Semantic Consistency Enforcement Algorithms For Knowledge Graph Augmented Learning
Keywords:
Knowledge Graphs, Semantic Consistency, Graph Neural Networks, Knowledge Graph Augmented Learning, Ontology Validation, Triple Repair, Machine Learning.Abstract
Knowledge Graph Augmented Learning (KGAL) has emerged as a transformative paradigm that enhances machine learning models with structured, relational background knowledge. However, a fundamental challenge persists: knowledge graphs frequently contain semantic inconsistencies contradictory triples, ontological violations, and ambiguous entity relationships that propagate errors into downstream learning tasks and degrade model reliability.

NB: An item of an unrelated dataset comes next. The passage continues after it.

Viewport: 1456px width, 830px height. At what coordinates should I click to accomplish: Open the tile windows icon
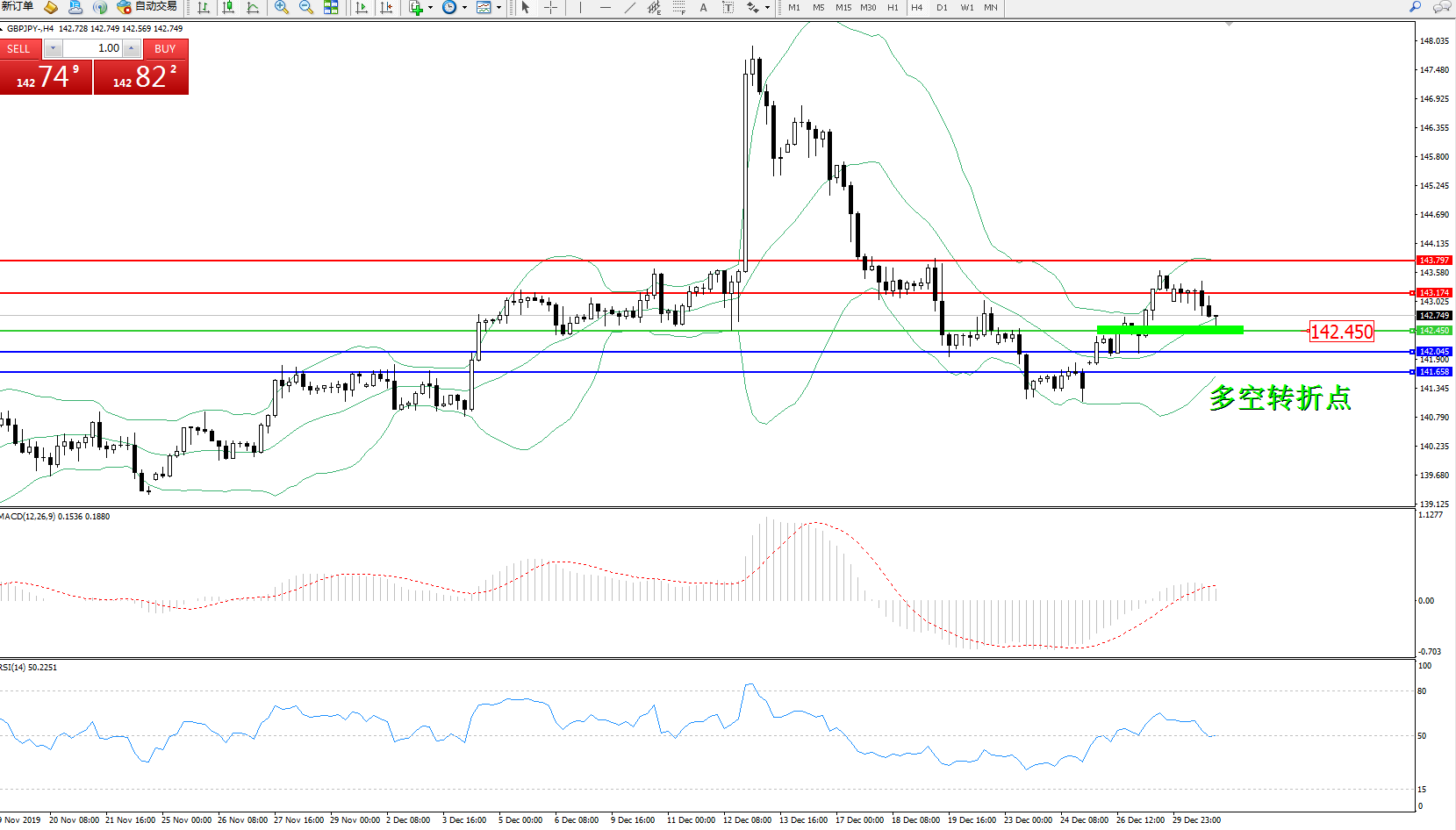(331, 8)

This paper presents a comprehensive algorithmic framework termed the Semantic Consistency Enforcement Algorithm (SCEA), designed to detect, quantify, and resolve semantic inconsistencies in knowledge graphs prior to and during the learning phase. SCEA integrates ontology-driven constraint checking, triple-level consistency scoring, and an iterative repair mechanism powered by graph neural network embeddings. Empirical evaluation on the FB15k-237 and WN18RR benchmarks demonstrates that SCEA achieves an accuracy of 91.5% and a semantic coherence index of 0.98, reducing inconsistency rates by up to 85.8% compared to unfiltered baselines. The proposed framework establishes a principled methodology for enforcing semantic integrity in knowledge-augmented learning pipelines, with implications for question answering, biomedical reasoning, and enterprise knowledge management.